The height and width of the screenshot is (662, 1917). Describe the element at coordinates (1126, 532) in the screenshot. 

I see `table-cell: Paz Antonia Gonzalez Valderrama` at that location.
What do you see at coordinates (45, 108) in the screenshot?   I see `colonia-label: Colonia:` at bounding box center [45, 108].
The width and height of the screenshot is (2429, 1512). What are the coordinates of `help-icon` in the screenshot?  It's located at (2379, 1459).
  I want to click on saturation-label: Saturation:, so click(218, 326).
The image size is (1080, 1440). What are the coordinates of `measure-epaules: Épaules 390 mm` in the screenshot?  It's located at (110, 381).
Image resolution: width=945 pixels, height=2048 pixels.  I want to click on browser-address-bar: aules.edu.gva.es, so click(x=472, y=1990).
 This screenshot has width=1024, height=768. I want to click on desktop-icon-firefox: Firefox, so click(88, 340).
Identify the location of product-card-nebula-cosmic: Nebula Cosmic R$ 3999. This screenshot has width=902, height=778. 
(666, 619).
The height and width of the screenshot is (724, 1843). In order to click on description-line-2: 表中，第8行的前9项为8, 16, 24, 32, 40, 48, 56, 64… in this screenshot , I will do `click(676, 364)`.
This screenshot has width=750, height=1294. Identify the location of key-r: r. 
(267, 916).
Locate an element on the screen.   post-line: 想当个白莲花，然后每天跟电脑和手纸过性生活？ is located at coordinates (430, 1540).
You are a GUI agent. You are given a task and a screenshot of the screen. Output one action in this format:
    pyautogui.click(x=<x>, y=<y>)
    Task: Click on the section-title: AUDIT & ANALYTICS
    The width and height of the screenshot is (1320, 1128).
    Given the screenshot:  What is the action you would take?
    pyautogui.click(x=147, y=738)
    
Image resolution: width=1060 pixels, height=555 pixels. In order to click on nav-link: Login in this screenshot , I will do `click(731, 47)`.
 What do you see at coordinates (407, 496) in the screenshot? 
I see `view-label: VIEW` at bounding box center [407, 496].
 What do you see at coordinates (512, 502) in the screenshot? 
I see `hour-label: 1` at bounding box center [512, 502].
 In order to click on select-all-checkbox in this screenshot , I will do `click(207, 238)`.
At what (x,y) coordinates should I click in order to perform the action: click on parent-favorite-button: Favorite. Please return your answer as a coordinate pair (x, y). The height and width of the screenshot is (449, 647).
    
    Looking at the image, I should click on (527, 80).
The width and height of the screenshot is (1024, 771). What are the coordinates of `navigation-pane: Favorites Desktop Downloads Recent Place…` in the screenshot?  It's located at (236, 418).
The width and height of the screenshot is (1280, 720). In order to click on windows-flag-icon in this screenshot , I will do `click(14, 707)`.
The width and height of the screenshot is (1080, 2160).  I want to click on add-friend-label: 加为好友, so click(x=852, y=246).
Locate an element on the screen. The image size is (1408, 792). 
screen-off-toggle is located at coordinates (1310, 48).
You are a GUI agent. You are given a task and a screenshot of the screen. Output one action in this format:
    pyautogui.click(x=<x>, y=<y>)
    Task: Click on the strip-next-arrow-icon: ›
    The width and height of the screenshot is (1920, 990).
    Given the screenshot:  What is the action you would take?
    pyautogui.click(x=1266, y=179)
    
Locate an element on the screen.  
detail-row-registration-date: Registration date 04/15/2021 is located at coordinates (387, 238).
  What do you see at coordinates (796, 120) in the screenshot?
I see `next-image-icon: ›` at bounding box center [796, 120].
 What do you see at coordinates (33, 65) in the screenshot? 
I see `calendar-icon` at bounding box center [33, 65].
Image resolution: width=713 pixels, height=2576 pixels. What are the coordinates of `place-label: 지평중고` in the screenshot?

__________________________________________________

**DESCRIPTION OF THE TASK**
Reproduce the items above verbatim, from the line containing "At what (x,y)" through the line containing "screen-off-toggle is located", including both of those lines.

**RESULT**
At what (x,y) coordinates should I click in order to perform the action: click on parent-favorite-button: Favorite. Please return your answer as a coordinate pair (x, y). The height and width of the screenshot is (449, 647).
    
    Looking at the image, I should click on (527, 80).
The width and height of the screenshot is (1024, 771). What are the coordinates of `navigation-pane: Favorites Desktop Downloads Recent Place…` in the screenshot?  It's located at (236, 418).
The width and height of the screenshot is (1280, 720). In order to click on windows-flag-icon in this screenshot , I will do `click(14, 707)`.
The width and height of the screenshot is (1080, 2160).  I want to click on add-friend-label: 加为好友, so click(x=852, y=246).
Locate an element on the screen. The image size is (1408, 792). 
screen-off-toggle is located at coordinates (1310, 48).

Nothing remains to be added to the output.